Introduction¶
Connor Gilroy
Department of Sociology
University of Washington
This project analyzes general public discourse in English about “community” using the computational text analysis method of word embeddings.
Community is a concept that social actors invoke in heterogeneous ways to a variety of ends. I find those varied uses interesting, and I suspect there’s some systematic structure underlying the variation. When protestors adopt “invest in community” as a core demand of their movement, what they mean is somehow fundamentally different from when a company adopts “give people the power to build community” as its mission The intrinsic flexibility and ambiguity of the word may be part of its power, but what’s different, and what’s common, is part of the puzzle.
At their core, all text-as-data approaches translate language into numbers. Word embeddings are a dense representation of text in a multidimensional vector space; that’s the key difference from the document-term matrices that feed into more familiar approaches like topic modeling.
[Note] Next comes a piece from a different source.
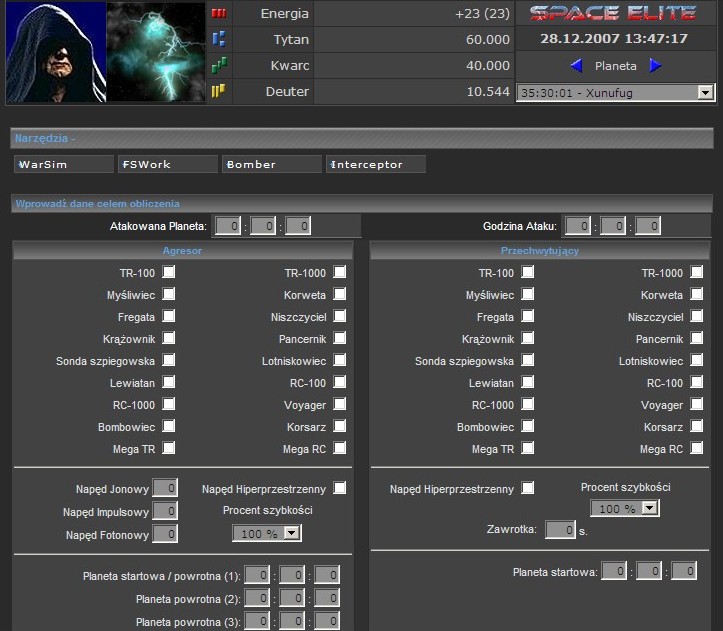The image size is (723, 631).
Task: Click the red Energia resource icon
Action: tap(218, 14)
That dense vector representation enables different kinds of analyses – not necessarily better, just different.
NLP researchers have used embeddings for linguistic tasks like analogy and similarity for several years, and they’ve begun to develop more complex approaches like contextual and sentence-level embeddings. Meanwhile, social scientists are still sorting out how ordinary word-level embeddings might be useful to us. In sociology, cultural sociologists have led the way. Kozlowski et al (2019) published “The Geometry of Culture” in ASR, analyzing historical change in different dimensions of social class. In a series of methodological papers, Stoltz and Taylor (2019, 2020) have translated and extended an approach for measuring document similarities to measure concept engagement in texts. Arseniev-Koehler and Foster (2020) have developed a theory of bias and cultural learning. At the same time, political scientists (Rheault and Cochrane 2020, Rodriguez and Spirling 2020) have begun to apply embeddings models to legislative proceedings and political speeches.
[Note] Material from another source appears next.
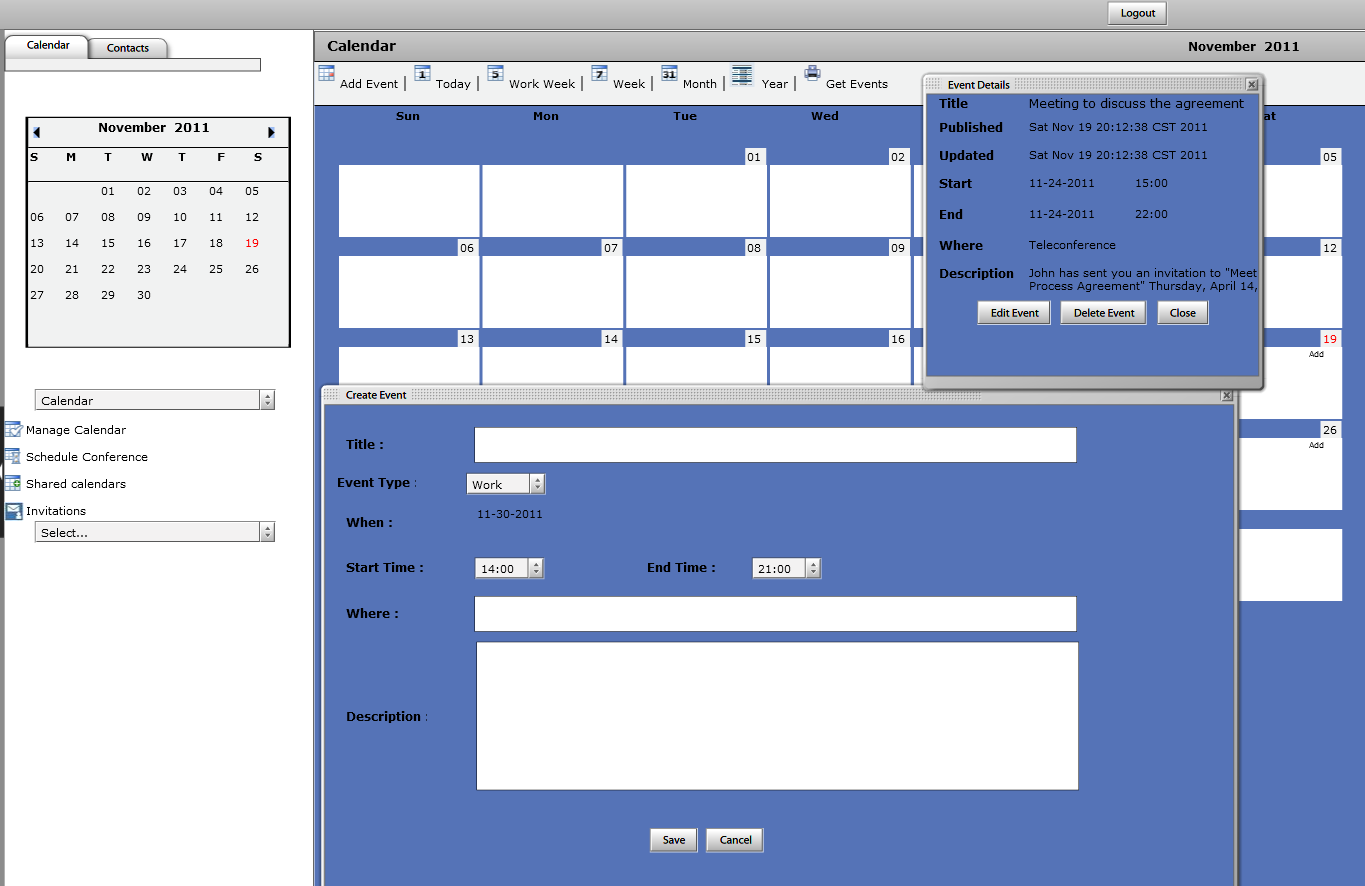Open the Start Time dropdown
This screenshot has height=886, width=1365.
tap(536, 569)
These pages are a prototype for ongoing work. My intention is to develop this work into the first empirical chapter of my dissertation, and eventually into a publishable paper. My preliminary goal here isn’t to answer any particular empirical research question about community; it’s to implement and understand methods so I can determine which ones are most relevant for my substantive research interests. To that end, I’ve read the methods and code for some of the papers I described above, assessed their commonalities and differences, and implemented examples for what I see as common techniques in this new field.
In the following pages, I’ve grouped those techniques into four notebooks based on the distinct aims they accomplish:
Word similarity: The most straighforward application of embeddings is to measure the similarity between individual words. I compare and contrast two pretrained, widely-available sets of embeddings in terms of which words they highlight as most similar to the word “community”, and visualize those nearest neighbors to “community” with PCA. Despite the differences I uncover, the two sets of embeddings I examine ultimately show a moderately strong correlation in terms of how similar other words are to the word “community.”
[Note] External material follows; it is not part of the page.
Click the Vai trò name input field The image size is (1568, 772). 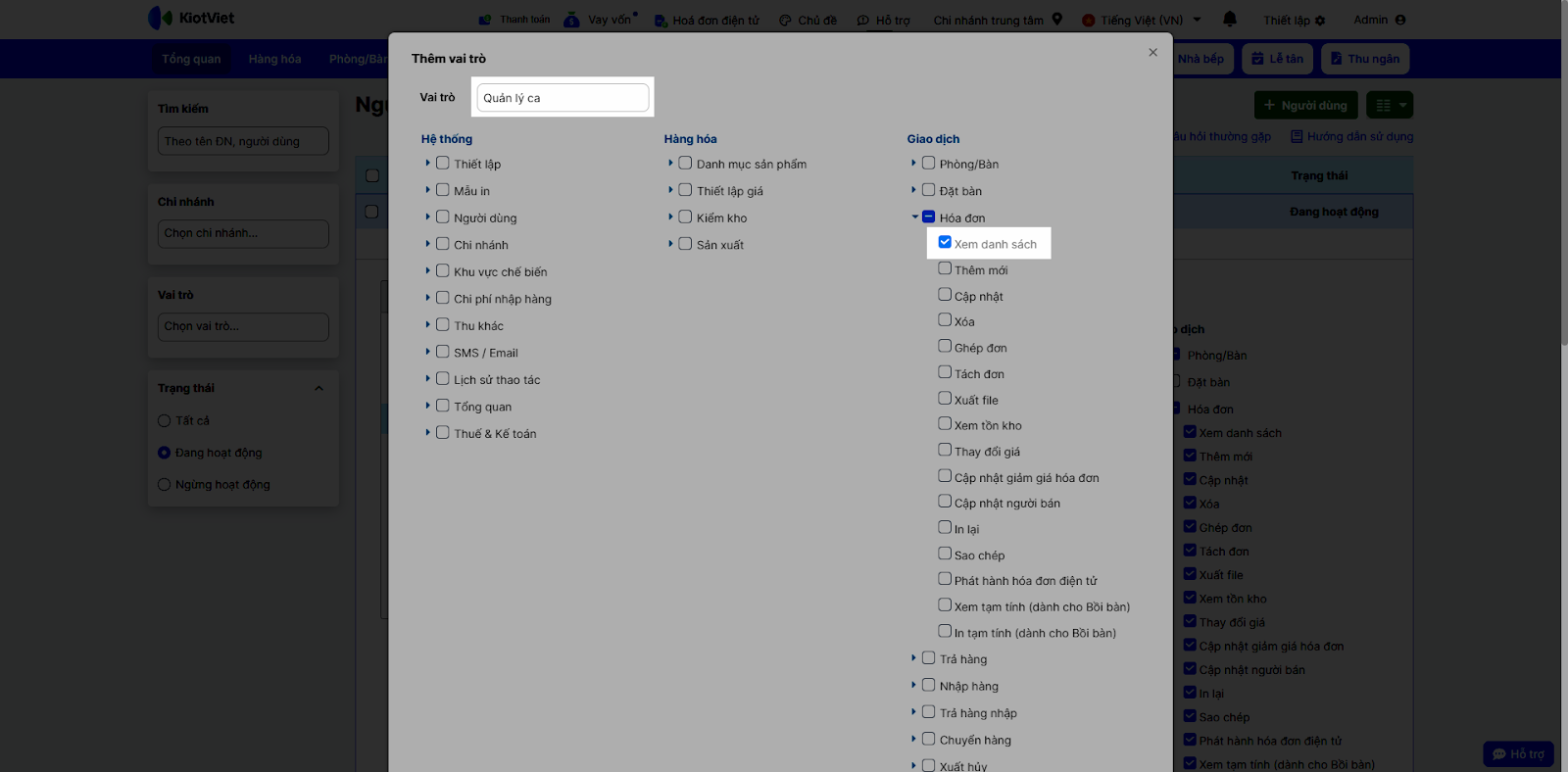pos(563,98)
Document similarity: Word-level embeddings can be used for comparisons beyond individual words, at the scale of entire texts. An approach for using word embeddings to produce a document-level measure of similarity is Word Mover’s Distance, or the related Concept Mover’s Distance. I show that this measure has reasonable face validity when ranking Wikipedia articles in terms of how related they are to the concept of “community.”
Binary axes: Word embeddings can be algebraically composed to represent binary concepts. I construct one binary dimension that differentiates “community” from the closely-related word “society”, and another that distinguishes words that are more “local” from those that are more “global”. I choose words similar to both “community” and “society” to evaluate against these dimensions, and I generally find that the results are intuitively reasonable.
Historical change: Comparing sets of historical embeddings is a way to examine how much a word’s meaning shifts or remains stable over time. I show that “community” has been relatively but not completely stable over the 20th century. Some other words have grown more similar to community as their own meanings have shifted. I use the notion of “gay community” as an illustrative example.
Of course, these separate techniques can be, and have been, combined in various ways. I don’t doubt that social scientists will continue to push the applications of word embeddings even further, and to translate, interrogate, and import the innovations coming out of NLP research. I close with a discussion outlining how I hope to contribute to this collective endeavor as I continue to develop this project.